---
license: apache-2.0
language:
- en
---
# TinyMix-8x1b
This is a MoE-ification of [TinyLlama/TinyLlama-1.1B-intermediate-step-1431k-3T](https://huggingface.co/TinyLlama/TinyLlama-1.1B-intermediate-step-1431k-3T) using the [Mixtral branch of mergekit](https://github.com/cg123/mergekit)

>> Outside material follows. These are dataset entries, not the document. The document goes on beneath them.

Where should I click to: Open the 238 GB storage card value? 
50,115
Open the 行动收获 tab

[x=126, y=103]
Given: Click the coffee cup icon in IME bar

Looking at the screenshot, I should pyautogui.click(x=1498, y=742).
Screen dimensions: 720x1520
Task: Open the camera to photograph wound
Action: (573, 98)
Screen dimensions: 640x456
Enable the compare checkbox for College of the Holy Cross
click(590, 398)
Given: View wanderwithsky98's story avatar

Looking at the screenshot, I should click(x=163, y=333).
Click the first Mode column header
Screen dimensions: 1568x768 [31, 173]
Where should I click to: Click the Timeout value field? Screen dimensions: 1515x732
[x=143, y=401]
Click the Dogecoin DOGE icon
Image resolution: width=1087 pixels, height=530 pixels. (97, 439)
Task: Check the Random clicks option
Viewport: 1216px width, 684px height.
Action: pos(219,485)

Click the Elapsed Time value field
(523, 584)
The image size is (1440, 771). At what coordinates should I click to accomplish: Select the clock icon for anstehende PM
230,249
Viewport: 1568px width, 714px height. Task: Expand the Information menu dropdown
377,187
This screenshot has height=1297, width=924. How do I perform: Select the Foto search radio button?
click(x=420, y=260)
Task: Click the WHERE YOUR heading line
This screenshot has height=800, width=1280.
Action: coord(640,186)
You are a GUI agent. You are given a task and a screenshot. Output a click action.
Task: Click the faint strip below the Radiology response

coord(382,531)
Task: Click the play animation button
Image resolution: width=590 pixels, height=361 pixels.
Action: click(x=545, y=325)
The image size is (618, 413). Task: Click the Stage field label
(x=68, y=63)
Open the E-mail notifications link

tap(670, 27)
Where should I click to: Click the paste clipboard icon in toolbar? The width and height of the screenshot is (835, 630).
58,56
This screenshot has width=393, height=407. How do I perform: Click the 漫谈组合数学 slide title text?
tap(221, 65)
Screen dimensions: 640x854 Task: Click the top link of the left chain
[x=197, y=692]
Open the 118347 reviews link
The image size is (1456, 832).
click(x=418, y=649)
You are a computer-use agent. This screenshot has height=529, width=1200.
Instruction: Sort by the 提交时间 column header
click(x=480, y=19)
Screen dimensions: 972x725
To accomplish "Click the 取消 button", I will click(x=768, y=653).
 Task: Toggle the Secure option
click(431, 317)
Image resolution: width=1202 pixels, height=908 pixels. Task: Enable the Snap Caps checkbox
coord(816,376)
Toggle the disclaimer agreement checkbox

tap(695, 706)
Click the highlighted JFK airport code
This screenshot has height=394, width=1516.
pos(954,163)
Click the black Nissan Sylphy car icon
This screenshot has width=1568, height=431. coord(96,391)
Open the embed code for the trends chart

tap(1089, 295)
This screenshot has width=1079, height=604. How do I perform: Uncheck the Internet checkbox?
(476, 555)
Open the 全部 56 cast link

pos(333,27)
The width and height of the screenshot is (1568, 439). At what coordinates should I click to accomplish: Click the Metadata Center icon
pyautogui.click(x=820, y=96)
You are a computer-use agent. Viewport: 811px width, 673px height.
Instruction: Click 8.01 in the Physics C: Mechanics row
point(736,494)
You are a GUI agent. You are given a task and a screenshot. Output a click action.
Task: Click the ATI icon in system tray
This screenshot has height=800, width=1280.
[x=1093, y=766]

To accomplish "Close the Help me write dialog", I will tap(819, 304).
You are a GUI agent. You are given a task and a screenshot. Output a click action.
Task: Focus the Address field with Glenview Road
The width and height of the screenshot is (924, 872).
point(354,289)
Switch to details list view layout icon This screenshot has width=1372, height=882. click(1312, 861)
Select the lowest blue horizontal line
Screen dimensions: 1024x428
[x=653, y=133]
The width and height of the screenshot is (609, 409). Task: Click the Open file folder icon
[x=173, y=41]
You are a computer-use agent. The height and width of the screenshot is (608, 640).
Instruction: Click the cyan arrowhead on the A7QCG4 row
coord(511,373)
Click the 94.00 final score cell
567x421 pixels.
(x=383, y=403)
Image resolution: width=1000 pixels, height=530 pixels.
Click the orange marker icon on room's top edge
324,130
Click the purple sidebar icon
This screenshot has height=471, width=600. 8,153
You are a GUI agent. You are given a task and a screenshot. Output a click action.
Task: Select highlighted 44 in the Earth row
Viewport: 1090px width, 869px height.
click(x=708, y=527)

The Goal was to MoE-fy the TinyLlama model and then use this as a base model to further train from. The intuition being finetuning 8x1b should give better performance than finetuning 1b by itself.
More work coming!
# Inference Template
This is a merge of the base model, so treat it like a completion.
```
llm.generate('Quantum Tunneling is')
```
## Mergekit Config
```
base_model: TinyLlama/TinyLlama-1.1B-Chat-v1.0
gate_mode: hidden
dtype: bfloat16
experts:
- source_model: /TinyLlama/TinyLlama-1.1B-intermediate-step-1431k-3T
positive_prompts: [""]
- source_model: /TinyLlama/TinyLlama-1.1B-intermediate-step-1431k-3T
positive_prompts: [""]
- source_model: /TinyLlama/TinyLlama-1.1B-intermediate-step-1431k-3T
positive_prompts: [""]
- source_model: /TinyLlama/TinyLlama-1.1B-intermediate-step-1431k-3T
positive_prompts: [""]
- source_model: /TinyLlama/TinyLlama-1.1B-intermediate-step-1431k-3T
positive_prompts: [""]
- source_model: /TinyLlama/TinyLlama-1.1B-intermediate-step-1431k-3T
positive_prompts: [""]
- source_model: /TinyLlama/TinyLlama-1.1B-intermediate-step-1431k-3T
positive_prompts: [""]
- source_model: /TinyLlama/TinyLlama-1.1B-intermediate-step-1431k-3T
positive_prompts: [""]
```
# Eval
Thanks to u/mhenrichsen for thr HellaSwag score
```
| Tasks |Version|Filter|n-shot| Metric |Value | |Stderr|
|---------|-------|------|-----:|--------|-----:|---|-----:|
|hellaswag|Yaml |none | 0|acc |0.4659|± |0.0050|
| | |none | 0|acc\_norm|0.6044|± |0.0049|
```